## SOURCE INFORMATION
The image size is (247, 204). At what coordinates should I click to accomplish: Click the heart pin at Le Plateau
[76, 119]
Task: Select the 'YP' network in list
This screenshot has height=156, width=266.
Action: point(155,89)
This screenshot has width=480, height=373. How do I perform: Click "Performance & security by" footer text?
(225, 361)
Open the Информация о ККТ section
==
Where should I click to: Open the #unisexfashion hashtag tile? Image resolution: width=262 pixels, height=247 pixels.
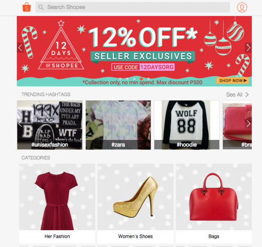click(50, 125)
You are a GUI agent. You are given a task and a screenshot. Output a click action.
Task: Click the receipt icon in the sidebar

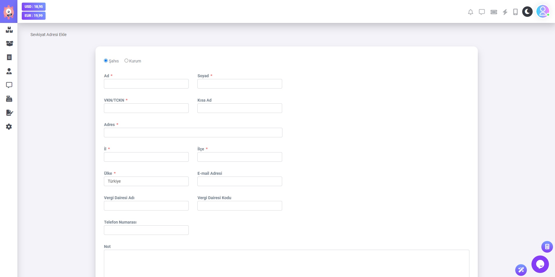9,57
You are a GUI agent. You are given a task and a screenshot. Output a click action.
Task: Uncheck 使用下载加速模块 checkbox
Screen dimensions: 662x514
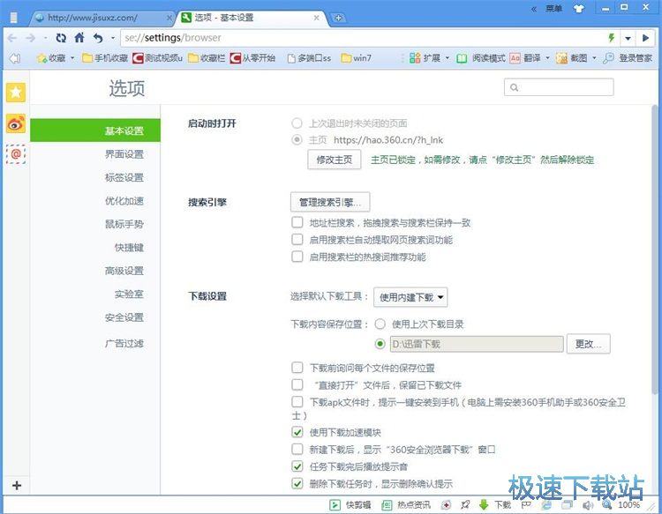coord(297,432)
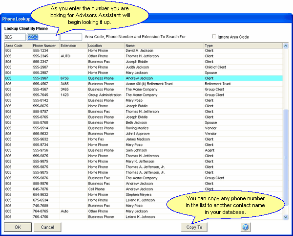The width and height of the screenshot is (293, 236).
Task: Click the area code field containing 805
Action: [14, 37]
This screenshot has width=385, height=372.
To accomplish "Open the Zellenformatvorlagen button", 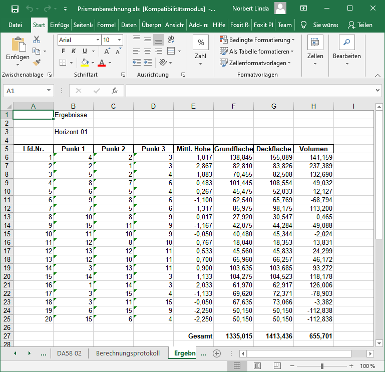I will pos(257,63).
--
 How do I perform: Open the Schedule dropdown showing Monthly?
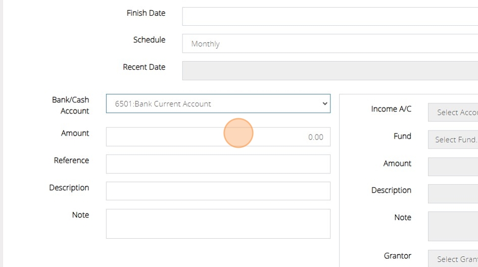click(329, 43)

## ABOUT THIS TASK
Return exactly, and only, the lines above starting at the line that contains "Task: Select the 'YP' network in list" and ending at the line that contains "Open the Информация о ККТ section".

## RESULT OF THIS TASK
Task: Select the 'YP' network in list
This screenshot has height=156, width=266.
Action: point(155,89)
This screenshot has width=480, height=373. How do I perform: Click "Performance & security by" footer text?
(225, 361)
Open the Информация о ККТ section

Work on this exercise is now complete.